> What is expected
Copy every one of the records below, word for word and line for line.

START

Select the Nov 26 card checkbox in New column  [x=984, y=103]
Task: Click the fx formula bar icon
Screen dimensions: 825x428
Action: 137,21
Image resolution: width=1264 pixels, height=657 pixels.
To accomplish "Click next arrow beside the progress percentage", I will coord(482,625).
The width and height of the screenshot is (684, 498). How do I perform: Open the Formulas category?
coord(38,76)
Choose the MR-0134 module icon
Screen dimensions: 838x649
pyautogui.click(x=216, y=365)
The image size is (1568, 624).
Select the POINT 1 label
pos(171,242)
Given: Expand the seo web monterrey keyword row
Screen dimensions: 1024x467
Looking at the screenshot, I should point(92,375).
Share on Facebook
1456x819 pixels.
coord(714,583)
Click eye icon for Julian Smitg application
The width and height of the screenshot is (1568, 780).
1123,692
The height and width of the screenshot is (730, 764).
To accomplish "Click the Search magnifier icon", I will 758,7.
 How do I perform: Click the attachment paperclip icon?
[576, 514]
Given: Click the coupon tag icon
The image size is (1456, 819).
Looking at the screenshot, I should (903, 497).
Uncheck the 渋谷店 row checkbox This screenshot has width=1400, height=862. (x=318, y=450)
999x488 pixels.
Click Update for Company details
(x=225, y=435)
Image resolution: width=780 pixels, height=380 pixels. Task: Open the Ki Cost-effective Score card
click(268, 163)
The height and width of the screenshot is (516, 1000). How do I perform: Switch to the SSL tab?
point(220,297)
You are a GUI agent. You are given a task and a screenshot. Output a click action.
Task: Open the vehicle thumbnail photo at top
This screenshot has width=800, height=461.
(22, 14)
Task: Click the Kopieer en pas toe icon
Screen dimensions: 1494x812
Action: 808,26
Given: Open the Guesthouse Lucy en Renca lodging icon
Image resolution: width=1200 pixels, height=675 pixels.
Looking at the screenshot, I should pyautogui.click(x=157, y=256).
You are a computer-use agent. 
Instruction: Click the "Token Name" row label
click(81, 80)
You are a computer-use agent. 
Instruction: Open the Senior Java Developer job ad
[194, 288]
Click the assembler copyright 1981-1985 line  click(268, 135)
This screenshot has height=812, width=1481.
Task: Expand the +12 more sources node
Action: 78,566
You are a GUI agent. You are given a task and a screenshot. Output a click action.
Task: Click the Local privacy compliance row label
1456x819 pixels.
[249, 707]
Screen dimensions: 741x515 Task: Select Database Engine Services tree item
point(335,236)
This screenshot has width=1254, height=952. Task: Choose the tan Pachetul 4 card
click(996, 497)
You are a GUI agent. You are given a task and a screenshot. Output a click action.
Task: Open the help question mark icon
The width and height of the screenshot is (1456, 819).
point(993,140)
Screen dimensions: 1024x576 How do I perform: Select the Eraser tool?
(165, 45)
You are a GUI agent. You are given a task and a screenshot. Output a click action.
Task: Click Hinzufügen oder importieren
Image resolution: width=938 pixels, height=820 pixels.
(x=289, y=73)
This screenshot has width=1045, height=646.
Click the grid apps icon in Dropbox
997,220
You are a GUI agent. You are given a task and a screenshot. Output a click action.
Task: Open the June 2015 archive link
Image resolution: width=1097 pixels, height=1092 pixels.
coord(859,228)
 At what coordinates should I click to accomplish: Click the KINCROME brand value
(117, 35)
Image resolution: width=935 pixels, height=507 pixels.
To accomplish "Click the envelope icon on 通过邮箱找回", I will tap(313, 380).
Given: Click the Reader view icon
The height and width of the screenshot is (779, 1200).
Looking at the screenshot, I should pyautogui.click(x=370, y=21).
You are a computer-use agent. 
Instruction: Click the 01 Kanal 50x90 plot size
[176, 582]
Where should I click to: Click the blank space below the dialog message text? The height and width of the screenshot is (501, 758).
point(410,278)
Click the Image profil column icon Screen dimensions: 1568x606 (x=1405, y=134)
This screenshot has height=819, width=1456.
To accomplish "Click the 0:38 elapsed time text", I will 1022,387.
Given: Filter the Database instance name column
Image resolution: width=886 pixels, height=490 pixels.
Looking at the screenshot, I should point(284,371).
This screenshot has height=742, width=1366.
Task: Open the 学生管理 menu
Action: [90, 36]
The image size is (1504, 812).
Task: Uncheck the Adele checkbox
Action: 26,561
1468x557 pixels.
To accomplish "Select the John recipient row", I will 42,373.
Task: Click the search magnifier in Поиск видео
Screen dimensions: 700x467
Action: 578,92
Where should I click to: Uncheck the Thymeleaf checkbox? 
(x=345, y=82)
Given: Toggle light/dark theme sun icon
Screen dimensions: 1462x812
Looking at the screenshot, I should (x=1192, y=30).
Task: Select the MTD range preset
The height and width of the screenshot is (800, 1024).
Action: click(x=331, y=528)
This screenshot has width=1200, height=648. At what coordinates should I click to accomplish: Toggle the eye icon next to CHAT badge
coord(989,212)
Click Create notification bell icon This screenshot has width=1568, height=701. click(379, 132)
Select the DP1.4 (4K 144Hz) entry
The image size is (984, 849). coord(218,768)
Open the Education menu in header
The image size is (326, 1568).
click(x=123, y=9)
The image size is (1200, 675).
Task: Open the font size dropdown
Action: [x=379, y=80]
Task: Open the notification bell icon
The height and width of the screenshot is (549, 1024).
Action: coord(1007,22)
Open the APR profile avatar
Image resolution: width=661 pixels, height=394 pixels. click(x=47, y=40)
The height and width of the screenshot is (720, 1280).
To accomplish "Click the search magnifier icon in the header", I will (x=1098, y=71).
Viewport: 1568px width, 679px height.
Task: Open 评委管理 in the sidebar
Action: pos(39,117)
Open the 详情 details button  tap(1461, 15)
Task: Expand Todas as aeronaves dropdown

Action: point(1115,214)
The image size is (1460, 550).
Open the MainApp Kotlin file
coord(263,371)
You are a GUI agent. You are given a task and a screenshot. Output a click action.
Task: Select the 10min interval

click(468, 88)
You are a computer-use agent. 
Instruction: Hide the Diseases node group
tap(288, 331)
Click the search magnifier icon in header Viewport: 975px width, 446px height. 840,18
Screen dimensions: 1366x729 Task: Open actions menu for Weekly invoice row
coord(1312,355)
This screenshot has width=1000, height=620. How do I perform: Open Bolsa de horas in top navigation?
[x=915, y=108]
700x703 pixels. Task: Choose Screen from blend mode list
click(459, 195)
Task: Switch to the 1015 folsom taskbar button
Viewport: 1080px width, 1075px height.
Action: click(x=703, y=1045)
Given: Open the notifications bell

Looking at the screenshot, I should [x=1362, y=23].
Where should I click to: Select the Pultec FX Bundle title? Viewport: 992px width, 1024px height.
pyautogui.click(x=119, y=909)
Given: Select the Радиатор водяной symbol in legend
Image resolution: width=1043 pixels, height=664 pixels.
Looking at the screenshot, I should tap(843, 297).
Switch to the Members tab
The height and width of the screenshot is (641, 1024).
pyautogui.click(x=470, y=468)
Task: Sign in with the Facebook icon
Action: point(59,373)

END

> Task response
Select the Nov 26 card checkbox in New column  [x=984, y=103]
Task: Click the fx formula bar icon
Screen dimensions: 825x428
Action: 137,21
Image resolution: width=1264 pixels, height=657 pixels.
To accomplish "Click next arrow beside the progress percentage", I will coord(482,625).
The width and height of the screenshot is (684, 498). How do I perform: Open the Formulas category?
coord(38,76)
Choose the MR-0134 module icon
Screen dimensions: 838x649
pyautogui.click(x=216, y=365)
The image size is (1568, 624).
Select the POINT 1 label
pos(171,242)
Given: Expand the seo web monterrey keyword row
Screen dimensions: 1024x467
Looking at the screenshot, I should point(92,375).
Share on Facebook
1456x819 pixels.
coord(714,583)
Click eye icon for Julian Smitg application
The width and height of the screenshot is (1568, 780).
1123,692
The height and width of the screenshot is (730, 764).
To accomplish "Click the Search magnifier icon", I will 758,7.
 How do I perform: Click the attachment paperclip icon?
[576, 514]
Given: Click the coupon tag icon
The image size is (1456, 819).
Looking at the screenshot, I should (903, 497).
Uncheck the 渋谷店 row checkbox This screenshot has width=1400, height=862. (x=318, y=450)
999x488 pixels.
Click Update for Company details
(x=225, y=435)
Image resolution: width=780 pixels, height=380 pixels. Task: Open the Ki Cost-effective Score card
click(268, 163)
The height and width of the screenshot is (516, 1000). How do I perform: Switch to the SSL tab?
point(220,297)
You are a GUI agent. You are given a task and a screenshot. Output a click action.
Task: Open the vehicle thumbnail photo at top
This screenshot has width=800, height=461.
(22, 14)
Task: Click the Kopieer en pas toe icon
Screen dimensions: 1494x812
Action: 808,26
Given: Open the Guesthouse Lucy en Renca lodging icon
Image resolution: width=1200 pixels, height=675 pixels.
Looking at the screenshot, I should pyautogui.click(x=157, y=256).
You are a computer-use agent. 
Instruction: Click the "Token Name" row label
click(81, 80)
You are a computer-use agent. 
Instruction: Open the Senior Java Developer job ad
[194, 288]
Click the assembler copyright 1981-1985 line  click(268, 135)
This screenshot has height=812, width=1481.
Task: Expand the +12 more sources node
Action: 78,566
You are a GUI agent. You are given a task and a screenshot. Output a click action.
Task: Click the Local privacy compliance row label
1456x819 pixels.
[249, 707]
Screen dimensions: 741x515 Task: Select Database Engine Services tree item
point(335,236)
This screenshot has width=1254, height=952. Task: Choose the tan Pachetul 4 card
click(996, 497)
You are a GUI agent. You are given a task and a screenshot. Output a click action.
Task: Open the help question mark icon
The width and height of the screenshot is (1456, 819).
point(993,140)
Screen dimensions: 1024x576 How do I perform: Select the Eraser tool?
(165, 45)
You are a GUI agent. You are given a task and a screenshot. Output a click action.
Task: Click Hinzufügen oder importieren
Image resolution: width=938 pixels, height=820 pixels.
(x=289, y=73)
This screenshot has width=1045, height=646.
Click the grid apps icon in Dropbox
997,220
You are a GUI agent. You are given a task and a screenshot. Output a click action.
Task: Open the June 2015 archive link
Image resolution: width=1097 pixels, height=1092 pixels.
coord(859,228)
 At what coordinates should I click to accomplish: Click the KINCROME brand value
(117, 35)
Image resolution: width=935 pixels, height=507 pixels.
To accomplish "Click the envelope icon on 通过邮箱找回", I will tap(313, 380).
Given: Click the Reader view icon
The height and width of the screenshot is (779, 1200).
Looking at the screenshot, I should pyautogui.click(x=370, y=21).
You are a computer-use agent. 
Instruction: Click the 01 Kanal 50x90 plot size
[176, 582]
Where should I click to: Click the blank space below the dialog message text? The height and width of the screenshot is (501, 758).
point(410,278)
Click the Image profil column icon Screen dimensions: 1568x606 (x=1405, y=134)
This screenshot has height=819, width=1456.
To accomplish "Click the 0:38 elapsed time text", I will 1022,387.
Given: Filter the Database instance name column
Image resolution: width=886 pixels, height=490 pixels.
Looking at the screenshot, I should point(284,371).
This screenshot has height=742, width=1366.
Task: Open the 学生管理 menu
Action: [90, 36]
The image size is (1504, 812).
Task: Uncheck the Adele checkbox
Action: 26,561
1468x557 pixels.
To accomplish "Select the John recipient row", I will 42,373.
Task: Click the search magnifier in Поиск видео
Screen dimensions: 700x467
Action: 578,92
Where should I click to: Uncheck the Thymeleaf checkbox? 
(x=345, y=82)
Given: Toggle light/dark theme sun icon
Screen dimensions: 1462x812
Looking at the screenshot, I should (x=1192, y=30).
Task: Select the MTD range preset
The height and width of the screenshot is (800, 1024).
Action: click(x=331, y=528)
This screenshot has width=1200, height=648. At what coordinates should I click to accomplish: Toggle the eye icon next to CHAT badge
coord(989,212)
Click Create notification bell icon This screenshot has width=1568, height=701. click(379, 132)
Select the DP1.4 (4K 144Hz) entry
The image size is (984, 849). coord(218,768)
Open the Education menu in header
The image size is (326, 1568).
click(x=123, y=9)
The image size is (1200, 675).
Task: Open the font size dropdown
Action: [x=379, y=80]
Task: Open the notification bell icon
The height and width of the screenshot is (549, 1024).
Action: coord(1007,22)
Open the APR profile avatar
Image resolution: width=661 pixels, height=394 pixels. click(x=47, y=40)
The height and width of the screenshot is (720, 1280).
To accomplish "Click the search magnifier icon in the header", I will (x=1098, y=71).
Viewport: 1568px width, 679px height.
Task: Open 评委管理 in the sidebar
Action: pos(39,117)
Open the 详情 details button  tap(1461, 15)
Task: Expand Todas as aeronaves dropdown

Action: point(1115,214)
The image size is (1460, 550).
Open the MainApp Kotlin file
coord(263,371)
You are a GUI agent. You are given a task and a screenshot. Output a click action.
Task: Select the 10min interval

click(468, 88)
You are a computer-use agent. 
Instruction: Hide the Diseases node group
tap(288, 331)
Click the search magnifier icon in header Viewport: 975px width, 446px height. 840,18
Screen dimensions: 1366x729 Task: Open actions menu for Weekly invoice row
coord(1312,355)
This screenshot has width=1000, height=620. How do I perform: Open Bolsa de horas in top navigation?
[x=915, y=108]
700x703 pixels. Task: Choose Screen from blend mode list
click(459, 195)
Task: Switch to the 1015 folsom taskbar button
Viewport: 1080px width, 1075px height.
Action: click(x=703, y=1045)
Given: Open the notifications bell

Looking at the screenshot, I should [x=1362, y=23].
Where should I click to: Select the Pultec FX Bundle title? Viewport: 992px width, 1024px height.
pyautogui.click(x=119, y=909)
Given: Select the Радиатор водяной symbol in legend
Image resolution: width=1043 pixels, height=664 pixels.
Looking at the screenshot, I should tap(843, 297).
Switch to the Members tab
The height and width of the screenshot is (641, 1024).
pyautogui.click(x=470, y=468)
Task: Sign in with the Facebook icon
Action: point(59,373)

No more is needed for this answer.